WHAT IS NEEDED: Up to and including the line with "Task: Close the cadastral info popup", please reproduce the lines below exactly, beginning with the first.

DATA SHOWN:
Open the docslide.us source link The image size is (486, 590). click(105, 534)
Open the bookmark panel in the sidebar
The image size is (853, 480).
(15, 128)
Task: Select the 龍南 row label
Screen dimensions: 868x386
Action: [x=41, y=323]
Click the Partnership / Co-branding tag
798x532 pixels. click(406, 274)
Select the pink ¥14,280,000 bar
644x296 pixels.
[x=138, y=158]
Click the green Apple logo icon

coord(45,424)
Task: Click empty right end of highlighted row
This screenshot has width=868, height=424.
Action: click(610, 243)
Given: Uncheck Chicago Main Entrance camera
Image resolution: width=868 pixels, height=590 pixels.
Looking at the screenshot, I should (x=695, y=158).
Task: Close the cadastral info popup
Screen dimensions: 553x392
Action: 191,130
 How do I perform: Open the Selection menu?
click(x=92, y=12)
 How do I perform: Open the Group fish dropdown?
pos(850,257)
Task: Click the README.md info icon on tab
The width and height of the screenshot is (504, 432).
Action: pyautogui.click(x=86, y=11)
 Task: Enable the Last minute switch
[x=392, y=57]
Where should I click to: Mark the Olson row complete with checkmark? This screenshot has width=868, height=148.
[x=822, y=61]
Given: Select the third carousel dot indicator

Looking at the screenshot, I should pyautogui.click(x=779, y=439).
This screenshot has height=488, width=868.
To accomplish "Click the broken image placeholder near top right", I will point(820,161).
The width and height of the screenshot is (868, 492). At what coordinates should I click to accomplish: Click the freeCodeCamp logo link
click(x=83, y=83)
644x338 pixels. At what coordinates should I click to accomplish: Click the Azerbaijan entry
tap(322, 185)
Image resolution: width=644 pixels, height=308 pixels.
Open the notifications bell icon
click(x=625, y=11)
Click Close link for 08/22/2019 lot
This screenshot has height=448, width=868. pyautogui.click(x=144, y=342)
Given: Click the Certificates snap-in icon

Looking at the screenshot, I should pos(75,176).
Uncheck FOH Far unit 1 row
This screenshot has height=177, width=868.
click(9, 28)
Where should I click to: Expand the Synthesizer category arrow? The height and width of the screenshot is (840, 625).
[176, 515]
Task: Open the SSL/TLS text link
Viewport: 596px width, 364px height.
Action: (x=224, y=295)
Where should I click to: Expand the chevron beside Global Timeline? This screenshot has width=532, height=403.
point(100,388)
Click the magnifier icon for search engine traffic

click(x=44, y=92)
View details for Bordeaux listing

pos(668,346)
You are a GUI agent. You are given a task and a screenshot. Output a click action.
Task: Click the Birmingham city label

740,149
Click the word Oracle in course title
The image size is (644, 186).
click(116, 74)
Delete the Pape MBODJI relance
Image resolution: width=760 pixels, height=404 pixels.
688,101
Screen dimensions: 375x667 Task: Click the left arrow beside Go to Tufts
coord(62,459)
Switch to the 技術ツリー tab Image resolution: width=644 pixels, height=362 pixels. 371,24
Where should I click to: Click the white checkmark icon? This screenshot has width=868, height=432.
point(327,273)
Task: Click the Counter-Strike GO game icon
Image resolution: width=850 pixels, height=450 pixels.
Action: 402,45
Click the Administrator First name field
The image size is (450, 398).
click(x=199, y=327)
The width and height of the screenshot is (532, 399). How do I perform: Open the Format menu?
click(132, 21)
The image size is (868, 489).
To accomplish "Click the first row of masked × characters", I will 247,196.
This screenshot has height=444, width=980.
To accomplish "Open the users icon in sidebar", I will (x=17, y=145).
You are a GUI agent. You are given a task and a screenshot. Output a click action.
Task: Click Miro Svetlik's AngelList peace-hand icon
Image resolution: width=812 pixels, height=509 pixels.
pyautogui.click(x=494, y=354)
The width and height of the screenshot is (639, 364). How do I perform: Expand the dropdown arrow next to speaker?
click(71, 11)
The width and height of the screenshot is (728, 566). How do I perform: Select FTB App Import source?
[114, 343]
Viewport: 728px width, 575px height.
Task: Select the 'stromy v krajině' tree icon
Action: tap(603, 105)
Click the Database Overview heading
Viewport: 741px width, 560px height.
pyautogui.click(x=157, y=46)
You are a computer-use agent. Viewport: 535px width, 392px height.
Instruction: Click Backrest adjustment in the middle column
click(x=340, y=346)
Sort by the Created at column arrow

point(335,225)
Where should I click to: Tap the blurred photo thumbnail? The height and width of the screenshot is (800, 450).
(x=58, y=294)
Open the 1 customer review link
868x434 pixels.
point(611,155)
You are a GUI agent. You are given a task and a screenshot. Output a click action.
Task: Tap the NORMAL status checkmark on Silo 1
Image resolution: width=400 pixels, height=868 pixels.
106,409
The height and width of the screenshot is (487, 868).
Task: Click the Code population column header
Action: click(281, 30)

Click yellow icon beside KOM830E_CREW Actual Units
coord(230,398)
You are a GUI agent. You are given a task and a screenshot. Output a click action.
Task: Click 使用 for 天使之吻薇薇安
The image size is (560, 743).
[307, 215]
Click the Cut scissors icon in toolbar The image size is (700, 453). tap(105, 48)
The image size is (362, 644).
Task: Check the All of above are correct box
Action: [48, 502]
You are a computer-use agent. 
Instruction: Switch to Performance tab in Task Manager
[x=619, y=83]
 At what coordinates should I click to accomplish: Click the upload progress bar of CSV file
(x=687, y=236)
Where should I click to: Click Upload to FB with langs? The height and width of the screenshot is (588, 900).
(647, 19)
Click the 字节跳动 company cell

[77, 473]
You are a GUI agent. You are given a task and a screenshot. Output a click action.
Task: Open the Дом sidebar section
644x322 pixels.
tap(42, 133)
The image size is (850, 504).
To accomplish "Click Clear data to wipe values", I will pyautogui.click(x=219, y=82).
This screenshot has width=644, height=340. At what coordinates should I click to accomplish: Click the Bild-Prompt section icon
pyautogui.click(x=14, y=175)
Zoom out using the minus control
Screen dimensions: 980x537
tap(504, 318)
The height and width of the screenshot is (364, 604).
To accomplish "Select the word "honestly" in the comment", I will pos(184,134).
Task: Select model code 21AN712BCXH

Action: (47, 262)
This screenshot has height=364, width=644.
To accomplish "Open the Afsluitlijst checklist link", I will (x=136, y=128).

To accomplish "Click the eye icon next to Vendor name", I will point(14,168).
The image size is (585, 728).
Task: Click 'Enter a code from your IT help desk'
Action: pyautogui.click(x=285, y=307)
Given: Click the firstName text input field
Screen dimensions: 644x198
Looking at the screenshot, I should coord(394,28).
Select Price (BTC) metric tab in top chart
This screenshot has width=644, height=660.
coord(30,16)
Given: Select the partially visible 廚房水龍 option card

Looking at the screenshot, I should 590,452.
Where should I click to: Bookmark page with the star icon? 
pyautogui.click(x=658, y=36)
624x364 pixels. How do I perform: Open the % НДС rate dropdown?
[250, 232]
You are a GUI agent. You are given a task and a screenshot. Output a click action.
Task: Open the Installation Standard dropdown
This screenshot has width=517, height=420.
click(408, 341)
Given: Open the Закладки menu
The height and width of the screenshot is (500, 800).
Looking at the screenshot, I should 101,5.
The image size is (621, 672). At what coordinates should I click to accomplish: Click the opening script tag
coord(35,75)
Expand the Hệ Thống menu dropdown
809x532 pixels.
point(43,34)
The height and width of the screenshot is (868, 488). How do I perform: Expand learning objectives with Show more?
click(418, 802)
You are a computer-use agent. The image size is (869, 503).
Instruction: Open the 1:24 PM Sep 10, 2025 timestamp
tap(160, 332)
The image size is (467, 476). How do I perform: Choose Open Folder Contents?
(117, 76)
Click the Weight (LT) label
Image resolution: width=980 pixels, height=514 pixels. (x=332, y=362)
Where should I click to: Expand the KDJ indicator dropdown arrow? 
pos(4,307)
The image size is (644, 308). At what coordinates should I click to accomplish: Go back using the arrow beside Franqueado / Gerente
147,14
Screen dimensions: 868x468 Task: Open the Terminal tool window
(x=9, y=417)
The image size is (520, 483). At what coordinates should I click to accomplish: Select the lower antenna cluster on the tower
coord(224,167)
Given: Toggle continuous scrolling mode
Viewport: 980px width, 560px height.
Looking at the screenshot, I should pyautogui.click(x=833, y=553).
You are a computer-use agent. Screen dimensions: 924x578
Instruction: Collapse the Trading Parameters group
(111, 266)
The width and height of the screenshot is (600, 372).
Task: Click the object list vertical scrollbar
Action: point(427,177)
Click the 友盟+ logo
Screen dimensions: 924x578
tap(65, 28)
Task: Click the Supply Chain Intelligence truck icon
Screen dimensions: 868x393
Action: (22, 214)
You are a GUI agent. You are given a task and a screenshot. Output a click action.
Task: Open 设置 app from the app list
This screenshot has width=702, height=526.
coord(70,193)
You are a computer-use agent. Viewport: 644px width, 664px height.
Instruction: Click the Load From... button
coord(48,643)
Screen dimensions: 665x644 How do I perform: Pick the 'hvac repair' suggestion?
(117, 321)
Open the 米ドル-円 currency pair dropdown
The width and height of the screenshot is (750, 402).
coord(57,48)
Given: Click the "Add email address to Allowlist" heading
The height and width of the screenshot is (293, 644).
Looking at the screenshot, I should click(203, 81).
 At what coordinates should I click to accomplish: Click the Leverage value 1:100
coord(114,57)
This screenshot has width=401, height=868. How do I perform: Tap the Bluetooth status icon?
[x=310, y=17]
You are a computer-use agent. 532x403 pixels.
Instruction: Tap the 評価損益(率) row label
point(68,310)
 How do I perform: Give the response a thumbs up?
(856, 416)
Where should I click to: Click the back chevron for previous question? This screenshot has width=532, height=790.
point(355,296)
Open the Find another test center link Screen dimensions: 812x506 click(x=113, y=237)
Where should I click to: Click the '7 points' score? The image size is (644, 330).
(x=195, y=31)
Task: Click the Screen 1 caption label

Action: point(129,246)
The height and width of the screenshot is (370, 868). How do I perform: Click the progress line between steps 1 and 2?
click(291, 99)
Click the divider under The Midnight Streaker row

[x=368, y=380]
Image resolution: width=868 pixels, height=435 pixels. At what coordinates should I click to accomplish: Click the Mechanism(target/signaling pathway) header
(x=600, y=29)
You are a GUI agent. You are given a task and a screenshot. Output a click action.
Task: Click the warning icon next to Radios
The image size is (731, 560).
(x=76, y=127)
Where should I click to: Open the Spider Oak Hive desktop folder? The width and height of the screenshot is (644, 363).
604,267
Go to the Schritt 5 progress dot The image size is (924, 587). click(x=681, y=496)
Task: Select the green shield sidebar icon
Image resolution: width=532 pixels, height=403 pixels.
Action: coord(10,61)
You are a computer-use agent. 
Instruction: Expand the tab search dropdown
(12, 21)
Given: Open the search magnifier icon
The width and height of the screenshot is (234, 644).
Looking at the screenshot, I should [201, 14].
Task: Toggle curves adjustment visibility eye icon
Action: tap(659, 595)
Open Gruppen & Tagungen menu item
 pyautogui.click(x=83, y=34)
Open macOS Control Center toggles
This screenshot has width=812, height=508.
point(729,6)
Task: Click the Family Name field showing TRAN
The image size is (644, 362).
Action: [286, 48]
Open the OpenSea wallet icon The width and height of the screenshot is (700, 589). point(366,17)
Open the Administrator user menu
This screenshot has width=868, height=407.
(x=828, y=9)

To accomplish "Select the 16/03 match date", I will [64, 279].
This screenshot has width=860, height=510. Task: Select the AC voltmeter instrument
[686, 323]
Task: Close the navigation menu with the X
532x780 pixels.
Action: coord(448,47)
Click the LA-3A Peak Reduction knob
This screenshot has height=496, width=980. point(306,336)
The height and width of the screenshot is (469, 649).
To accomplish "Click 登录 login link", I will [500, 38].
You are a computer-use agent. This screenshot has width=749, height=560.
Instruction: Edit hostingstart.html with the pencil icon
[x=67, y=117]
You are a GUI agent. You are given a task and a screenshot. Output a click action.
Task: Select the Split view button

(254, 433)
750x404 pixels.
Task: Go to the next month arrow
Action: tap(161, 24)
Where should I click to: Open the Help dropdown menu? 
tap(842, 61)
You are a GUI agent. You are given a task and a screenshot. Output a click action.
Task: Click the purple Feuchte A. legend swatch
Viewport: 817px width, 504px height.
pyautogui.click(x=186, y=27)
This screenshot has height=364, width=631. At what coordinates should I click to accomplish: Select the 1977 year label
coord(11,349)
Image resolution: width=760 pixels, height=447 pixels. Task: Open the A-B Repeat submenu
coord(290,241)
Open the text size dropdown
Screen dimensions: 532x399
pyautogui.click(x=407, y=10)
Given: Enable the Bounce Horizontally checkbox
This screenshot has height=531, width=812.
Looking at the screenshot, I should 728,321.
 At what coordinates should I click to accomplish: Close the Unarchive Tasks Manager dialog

EXERCISE RESPONSE:
Open the docslide.us source link The image size is (486, 590). click(105, 534)
Open the bookmark panel in the sidebar
The image size is (853, 480).
(15, 128)
Task: Select the 龍南 row label
Screen dimensions: 868x386
Action: [x=41, y=323]
Click the Partnership / Co-branding tag
798x532 pixels. click(406, 274)
Select the pink ¥14,280,000 bar
644x296 pixels.
[x=138, y=158]
Click the green Apple logo icon

coord(45,424)
Task: Click empty right end of highlighted row
This screenshot has width=868, height=424.
Action: click(610, 243)
Given: Uncheck Chicago Main Entrance camera
Image resolution: width=868 pixels, height=590 pixels.
Looking at the screenshot, I should (x=695, y=158).
Task: Close the cadastral info popup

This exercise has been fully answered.